Début septembre, démarrait en Colombie une grève illimitée des personnels du secteur judiciaire. Ce secteur subit en permanence les pressions de l’exécutif, que facilite la précarité de nombreux contrats de travail des personnels, notamment des juges. Il se trouve à l’épicentre des affaires touchant le président Alvaro Uribe, notamment avec l’enquête du service pénal de la Cour suprême de justice sur les liens d’une soixantaine de parlementaires de la majorité présidentielle (la plupart sont en prison) avec les paramilitaires. En outre, la visite, cet été, du procureur général de la Cour pénale internationale avertissant que, si l’impunité pour les crimes contre l’humanité persistait, il se chargerait de poursuivre les plus hauts responsables politiques, a poussé la tension à son maximum.
Pour briser cette grève, d’une durée historique, qui bloquait les tribunaux du pays entier, le président Alvaro Uribe a décrété, le 9 octobre, l’état d’urgence. D’autres secteurs ont cependant suivi, en plaçant les libertés syndicales, démocratiques et les salaires au centre de leurs revendications.
Dans le Cauca (sud du pays), 18 000 travailleurs de la canne à sucre paralysent la production sucrière et d’agrocarburants depuis le 15 septembre. Ce jour-là, une centaine d’ouvriers ont été blessés à la suite d’une action concertée de l’armée, de la police anti-émeute et de la sécurité privée des usines sucrières. Ce secteur de l’agro-industrie, qui occupe 50 % des terres du département, s’avère florissant côté patronal, bénéficiant d’exemptions fiscales et du boom de l’éthanol. Côté travailleurs, c’est de l’esclavage moderne, synonyme de faim et de misère. Ceux-ci travaillent à la pièce, quatorze heures par jour, et ils ne sont pas liés par un contrat de travail (ce qu’ils veulent), mais par le biais de coopératives de travail associé : ils doivent payer outils, frais de santé, retraite, congés, etc. Malgré la répression, les menaces de perdre leur travail, les arrestations et l’expulsion d’observateurs internationaux, leur lutte continue, grâce à la solidarité politique et matérielle de nombreuses organisations sociales.
À son tour, le 12 octobre, la Minga nationale de résistance indigène et populaire (marche nationale de résistance) s’est soulevée dans seize départements contre les traités de libre commerce, la loi sur le statut du développement rural, qui légalise le vol des terres par les paramilitaires, et pour obtenir des terres cultivables. La Colombie compte une population indienne de 1,3 million d’individus, dont plus d’un tiers sont sans terre.

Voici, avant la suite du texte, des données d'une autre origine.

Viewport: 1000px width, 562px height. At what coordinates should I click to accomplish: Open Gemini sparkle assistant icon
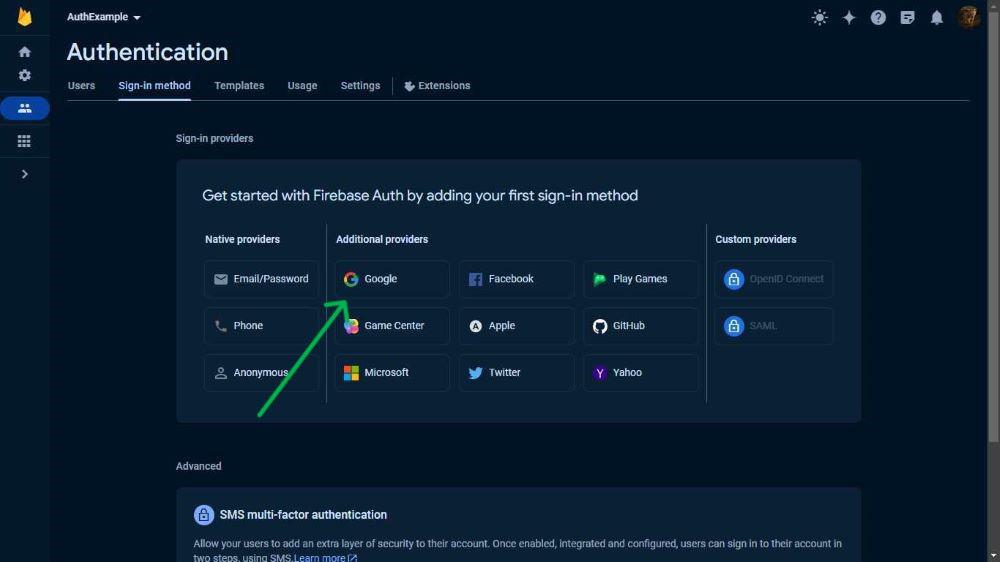tap(849, 18)
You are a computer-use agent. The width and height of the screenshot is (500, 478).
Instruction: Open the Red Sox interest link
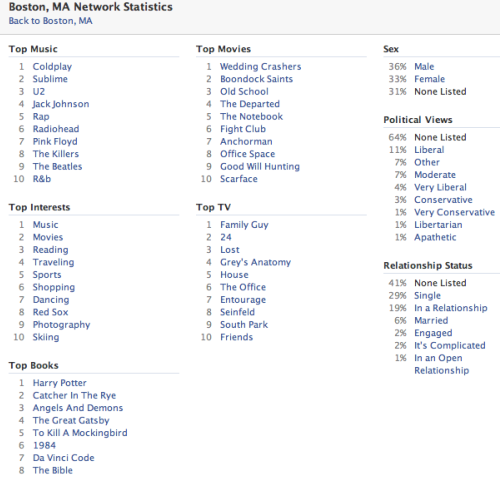(x=50, y=312)
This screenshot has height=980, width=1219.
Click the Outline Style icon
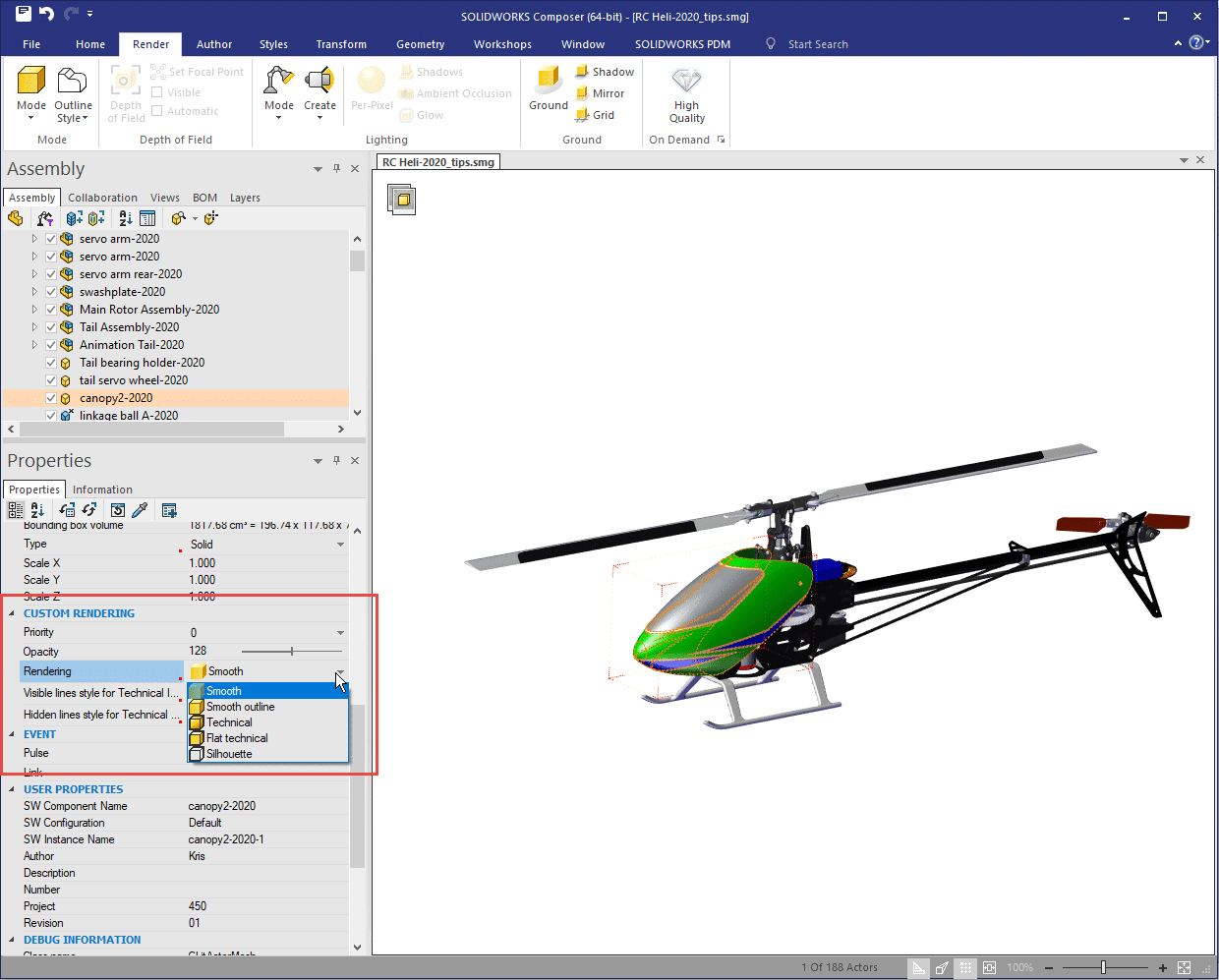pos(73,83)
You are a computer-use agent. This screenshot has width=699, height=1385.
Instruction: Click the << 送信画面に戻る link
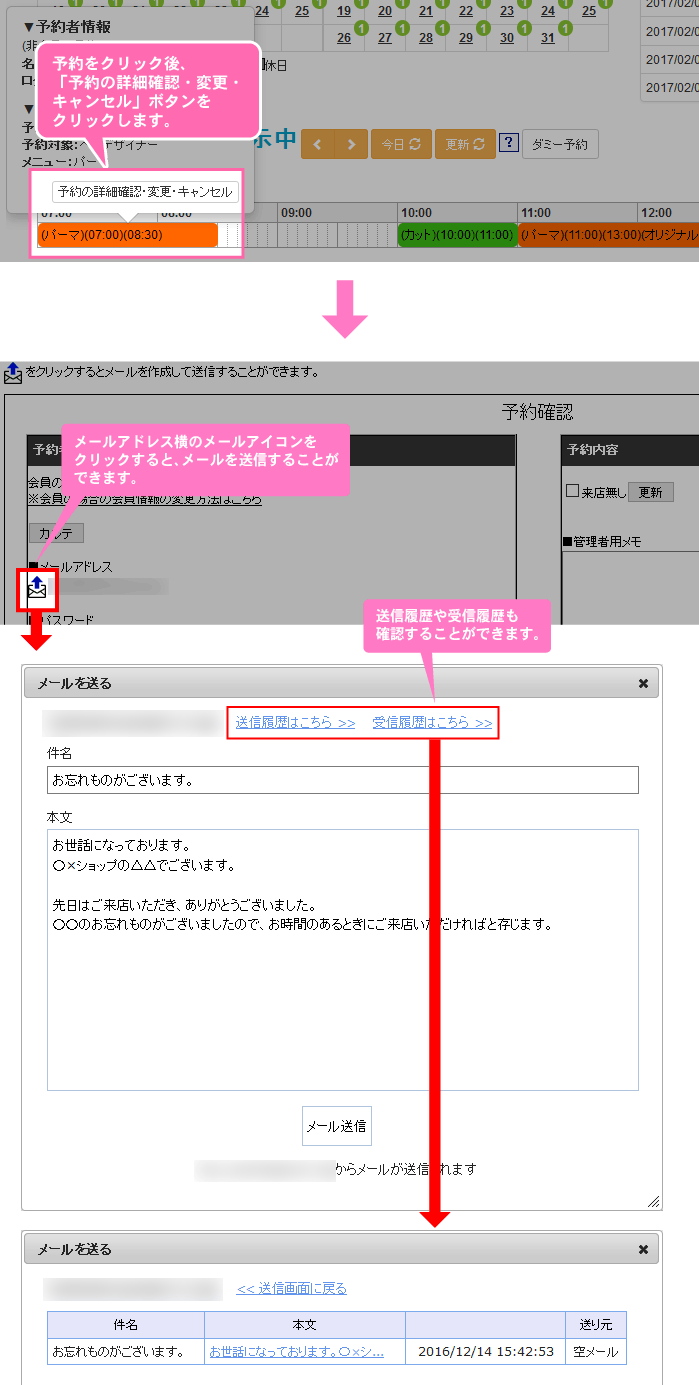pyautogui.click(x=292, y=1289)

Du fait de l’intérêt stratégique de leurs territoires, ces populations se trouvent confrontés à l’avancée des projets d’exploitation des ressources naturelles par les multinationales. Ce sommet itinérant dénonce l’assassinat de plus de 1 200 Indiens et le déplacement forcé de plus de 50 000 autres, en six ans de gouvernement Uribe.
Dans le Cauca, la Minga a coupé la route panaméricaine. La répression des forces armées a fait trois morts et 101 blessés, la plupart par balles. Jeudi 23 octobre, environ 500 000 travailleurs ont cessé le travail en solidarité et contre l’état d’urgence, à l’appel de la Centrale unitaire des travailleurs. Dans le même temps, la Minga est arrivée à Cali, où 40 000 Indiens et coupeurs de cannes à sucre se sont concentrés, bien décidés à ne pas rompre l’unité, en dépit des manœuvres gouvernementales pour diviser et discréditer le mouvement.
Ce redoublement de mobilisations sociales, leur ampleur et leur convergence déstabilisent ceux qui pensaient museler les luttes civiles par la guerre sale. La répression risque fortement de se renforcer dans les jours à venir. À l’état d’exception, il convient donc de répondre par l’état d’urgence de la solidarité.